FROM      tblInvoiceRun    ir

    JOIN tblInvoiceHeader hd

    ON ir.invoiceRunNo = hd.invoiceRunNo

    JOIN tblInvoiceDetail dt

    ON hd.invoiceNo    = dt.invoiceNo

WHERE ir.invoiceRunNo = 666

-- style 3

SELECT  dt.someColumn

FROM tblInvoiceRun    ir

    tblInvoiceHeader hd

    tblInvoiceDetail dt

WHERE ir.invoiceRunNo = 666

AND   ir.invoiceRunNo = hd.invoiceRunNo

AND   hd.invoiceNo    = dt.invoiceNo

style 1: clear separation of participants (tables) and rules (ON clause), but a bit of a pain to align properly and maintain (just think about adding a LEFT JOIN or multiple conditions in one of the ON clauses)

style 2: I know this is your recommended style, but for me it is just messy. The participants and rules are interspersed, which means you cannot use a proper table-like alignament. Just unnecessarily hard to follow.

style 3: very clear separation of participants (FROM clause) and rules (WHERE clause), very easy to write and align properly.

Just to be clear: I am not saying that ANSI-89 is the style to use, quite the contrary. But there are enough valid reasons to change. The fact that you, me, or someone else's cat do not find it easy to the eye is NOT one of them.

October 12, 2009 1:46 AM
 

Aaron Bertrand said:

For the most part, by readable, I meant that it is much more visually obvious where the join criteria lives and where the filter criteria lives.  Obviously if you've used the old style your entire career then your point of view is different from someone who hasn't.  To me the new style is more readable, but only part of that is for the subjective reason.

October 12, 2009 7:40 AM
 

Brian Tkatch said:

I agree with ogrig . ANSI-89 syntax is much easier to read. I despise the later syntax, and use it only if i have too.

Besides the lack of readability, there is another issue with the later new-fangled syntax. It destroys clause separation. Traditionally, the FROM clause includes records, the WHERE clause excludes records. A join clause usually excludes records and never includes records. Hence, it belongs in the WHERE clause.

October 12, 2009 10:56 AM
 

RBrown said:

Just a quick comment about your first "proper" join.  The aliasing seems to be inconsistent with the comparison in the ON clause...

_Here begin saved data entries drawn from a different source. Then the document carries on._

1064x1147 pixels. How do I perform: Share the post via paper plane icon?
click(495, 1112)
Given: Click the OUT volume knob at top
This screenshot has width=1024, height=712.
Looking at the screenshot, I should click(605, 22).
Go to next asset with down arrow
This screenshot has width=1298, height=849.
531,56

SELECT o.OrderID, od.ProductID  FROM dbo.Orders AS o  INNER JOIN dbo.OrderDetails AS d  ON o.OrderID = od.ProductID  WHERE o.OrderDate >= '20091001';

should be:

SELECT o.OrderID, od.ProductID  FROM dbo.Orders AS o  INNER JOIN dbo.OrderDetails AS od  ON o.OrderID = od.ProductID  WHERE o.OrderDate >= '20091001';

October 12, 2009 2:52 PM
 

quizno said:

so i guess i'm confused.... i, too, think the "x INNER JOIN y ON z" syntax is LESS readable. INNER joins are never the problem, it's the left and right joins that seem to frustrate. What is the "correct" syntax to use when wanting (x LEFT JOIN y) RIGHT JOIN z is wanted (e.g. the RIGHT JOIN is between table z and the result of the LEFT JOIN of tables x and y)?